Akhlaq adalah refleksi iman yang kita punya. Beberapa penyimpangan akhlaq yang sering kita dapati pada anak:
  1. Fenomena berdusta
  2. Fenomena mencuri
  3. Fenomena mencaci dan memaki
Penting untuk dipahami bahwa ketiga hal tersebut pada ujungnya adalah usaha anak mencari perhatian orang tuanya.
  1. Fenomena dusta
Anak berdusta karena janji orang tua yang tidak ditepati. Apalagi orang tua sering menggunakan kata “Insya Allah” untuk janji yang sering tidak jadi. Sehingga image pada anak kalau “Insya Allah” bakal tidak jadi! Padahal kata “Insya Allah“ harusnya 99% jadi.

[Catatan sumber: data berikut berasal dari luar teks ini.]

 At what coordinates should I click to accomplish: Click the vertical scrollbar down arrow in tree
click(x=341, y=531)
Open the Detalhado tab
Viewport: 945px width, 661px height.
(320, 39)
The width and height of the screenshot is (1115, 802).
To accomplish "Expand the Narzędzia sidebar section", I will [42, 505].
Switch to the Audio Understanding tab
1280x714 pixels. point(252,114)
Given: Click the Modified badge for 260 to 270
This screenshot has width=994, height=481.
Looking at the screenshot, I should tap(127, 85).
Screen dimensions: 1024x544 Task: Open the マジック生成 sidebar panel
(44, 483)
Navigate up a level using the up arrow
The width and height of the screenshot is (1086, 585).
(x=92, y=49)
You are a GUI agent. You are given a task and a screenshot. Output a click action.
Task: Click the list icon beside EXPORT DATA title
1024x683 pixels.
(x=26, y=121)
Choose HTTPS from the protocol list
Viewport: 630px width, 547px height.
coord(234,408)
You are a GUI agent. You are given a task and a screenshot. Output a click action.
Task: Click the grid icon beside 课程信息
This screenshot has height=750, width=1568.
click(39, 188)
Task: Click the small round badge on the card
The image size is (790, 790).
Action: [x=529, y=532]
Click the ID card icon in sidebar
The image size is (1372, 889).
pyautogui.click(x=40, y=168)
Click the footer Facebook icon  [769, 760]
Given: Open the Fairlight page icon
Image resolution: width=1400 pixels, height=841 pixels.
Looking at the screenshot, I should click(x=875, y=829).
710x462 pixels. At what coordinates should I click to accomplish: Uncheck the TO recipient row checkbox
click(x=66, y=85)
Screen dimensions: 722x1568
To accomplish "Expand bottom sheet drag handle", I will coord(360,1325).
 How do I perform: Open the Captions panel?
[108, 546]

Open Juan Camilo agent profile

Hadits Rasulullah SAW: “Sesungguhnya kejujuran bisa mengarahkan seseorang kepada kebaikan, dan kebaikan mengarahkan seseorang ke surga, dan ia akan dicap oleh Allah SWT sebagai orang yang jujur. Sesungguhnya dusta mengarahkan seseorang kepada kejahatan, dan kejahatan mengarahkan seseorang ke neraka dan ia akan dicap oleh Allah SWT sebagai pendusta.“

Berbohong itu seperti ketagihan atau kecanduan, bila sudah terbiasa maka tidak enak bila dalam satu hari tidak berbohong. Hingga berbohong sampai ke perdagangan, percandaan, dan menjamu tamu. Contohnya seorang pedagang yang sudah terbiasa berbohong, untuk barang yang memang harganya 25 euro dan sudah dibeli dan dibayar seseorang, ia akan mengatakan pada orang itu “Ini rejeki mbak nih, barang ini sebelumnya ditawar orang lain dengan lebih mahal tapi tidak saya lepas, sama mbak saya lepas. Barang bagus mbak.“ Padahal sebelumnya tidak ada orang yang mau. Barang sudah terbayar, untung sudah didapat, tetapi masih berbohong. Terjadi kebohongan karena kebiasaan. Contoh lainnya, bila ada tamu yang datang ke rumah, diintip dahulu, apakah ia bawa proposal atau tidak. Kalau tamunya membawa proposal maka diutuslah anak atau pembantunya supaya bilang, “Nyonya dan tuan sedang keluar kota.“ Kebohongan inilah yang kemudian di tiru anak.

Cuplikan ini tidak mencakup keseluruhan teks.